## Task to complete:
Turn the rows from the line containing "How do I perform: Click the blue" through the line containing "will (220, 59)." into a numbered list, with blank lines left out.

------------------------------------------------------------------------

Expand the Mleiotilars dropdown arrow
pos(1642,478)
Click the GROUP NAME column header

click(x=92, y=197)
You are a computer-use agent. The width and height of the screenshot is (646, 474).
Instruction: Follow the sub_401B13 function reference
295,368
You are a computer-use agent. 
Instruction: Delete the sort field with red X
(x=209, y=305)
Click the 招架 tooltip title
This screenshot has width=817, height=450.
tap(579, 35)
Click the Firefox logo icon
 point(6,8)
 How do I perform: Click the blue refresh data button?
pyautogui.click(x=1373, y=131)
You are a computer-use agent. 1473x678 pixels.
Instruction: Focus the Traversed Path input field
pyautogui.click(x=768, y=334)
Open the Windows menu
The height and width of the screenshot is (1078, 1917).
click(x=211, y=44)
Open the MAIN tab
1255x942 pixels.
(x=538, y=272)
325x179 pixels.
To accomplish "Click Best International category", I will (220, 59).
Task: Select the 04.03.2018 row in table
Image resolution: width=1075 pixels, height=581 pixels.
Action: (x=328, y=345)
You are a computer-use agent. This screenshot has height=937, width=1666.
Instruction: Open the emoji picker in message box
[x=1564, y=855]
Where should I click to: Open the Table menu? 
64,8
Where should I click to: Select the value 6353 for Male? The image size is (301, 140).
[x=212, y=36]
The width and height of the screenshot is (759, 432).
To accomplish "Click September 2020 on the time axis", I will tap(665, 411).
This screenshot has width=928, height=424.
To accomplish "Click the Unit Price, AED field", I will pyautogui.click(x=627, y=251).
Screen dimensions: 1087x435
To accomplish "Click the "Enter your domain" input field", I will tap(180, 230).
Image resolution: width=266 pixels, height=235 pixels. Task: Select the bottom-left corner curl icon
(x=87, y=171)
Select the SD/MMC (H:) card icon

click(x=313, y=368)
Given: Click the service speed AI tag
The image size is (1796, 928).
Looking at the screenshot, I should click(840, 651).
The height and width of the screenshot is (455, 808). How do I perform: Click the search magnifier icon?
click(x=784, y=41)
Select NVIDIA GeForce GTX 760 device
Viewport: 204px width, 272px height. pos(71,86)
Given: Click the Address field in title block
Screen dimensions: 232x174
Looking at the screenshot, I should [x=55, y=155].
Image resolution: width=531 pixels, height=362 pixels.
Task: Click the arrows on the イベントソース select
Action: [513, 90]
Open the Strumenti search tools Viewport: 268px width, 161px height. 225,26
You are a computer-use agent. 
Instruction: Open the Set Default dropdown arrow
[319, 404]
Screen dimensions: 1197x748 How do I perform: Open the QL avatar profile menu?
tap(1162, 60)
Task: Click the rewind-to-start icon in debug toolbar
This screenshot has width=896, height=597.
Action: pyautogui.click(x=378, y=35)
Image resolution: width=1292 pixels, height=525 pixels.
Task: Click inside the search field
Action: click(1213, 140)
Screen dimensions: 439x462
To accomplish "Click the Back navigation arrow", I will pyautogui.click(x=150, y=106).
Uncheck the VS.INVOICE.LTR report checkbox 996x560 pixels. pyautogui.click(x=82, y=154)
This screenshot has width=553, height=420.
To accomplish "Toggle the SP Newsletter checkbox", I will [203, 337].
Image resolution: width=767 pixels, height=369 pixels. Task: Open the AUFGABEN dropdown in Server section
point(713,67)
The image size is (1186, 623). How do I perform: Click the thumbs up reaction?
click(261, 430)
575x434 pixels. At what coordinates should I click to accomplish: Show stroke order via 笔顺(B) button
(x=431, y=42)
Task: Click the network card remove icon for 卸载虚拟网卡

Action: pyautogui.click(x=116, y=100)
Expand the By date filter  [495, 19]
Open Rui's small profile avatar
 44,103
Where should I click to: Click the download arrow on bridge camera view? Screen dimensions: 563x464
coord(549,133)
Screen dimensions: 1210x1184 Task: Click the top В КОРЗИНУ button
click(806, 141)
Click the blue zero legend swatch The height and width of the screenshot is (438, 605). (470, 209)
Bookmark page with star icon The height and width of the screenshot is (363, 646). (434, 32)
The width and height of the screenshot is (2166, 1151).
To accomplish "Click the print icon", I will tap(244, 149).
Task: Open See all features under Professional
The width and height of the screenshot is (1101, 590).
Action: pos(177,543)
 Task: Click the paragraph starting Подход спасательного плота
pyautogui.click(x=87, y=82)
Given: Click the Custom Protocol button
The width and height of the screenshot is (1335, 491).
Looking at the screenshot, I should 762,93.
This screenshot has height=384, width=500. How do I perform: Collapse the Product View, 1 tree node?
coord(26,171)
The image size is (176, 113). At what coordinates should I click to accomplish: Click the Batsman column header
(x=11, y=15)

------------------------------------------------------------------------

## Expected answer:
1.  How do I perform: Click the blue refresh data button?
2. pyautogui.click(x=1373, y=131)
3. You are a computer-use agent. 1473x678 pixels.
4. Instruction: Focus the Traversed Path input field
5. pyautogui.click(x=768, y=334)
6. Open the Windows menu
7. The height and width of the screenshot is (1078, 1917).
8. click(x=211, y=44)
9. Open the MAIN tab
10. 1255x942 pixels.
11. (x=538, y=272)
12. 325x179 pixels.
13. To accomplish "Click Best International category", I will (220, 59).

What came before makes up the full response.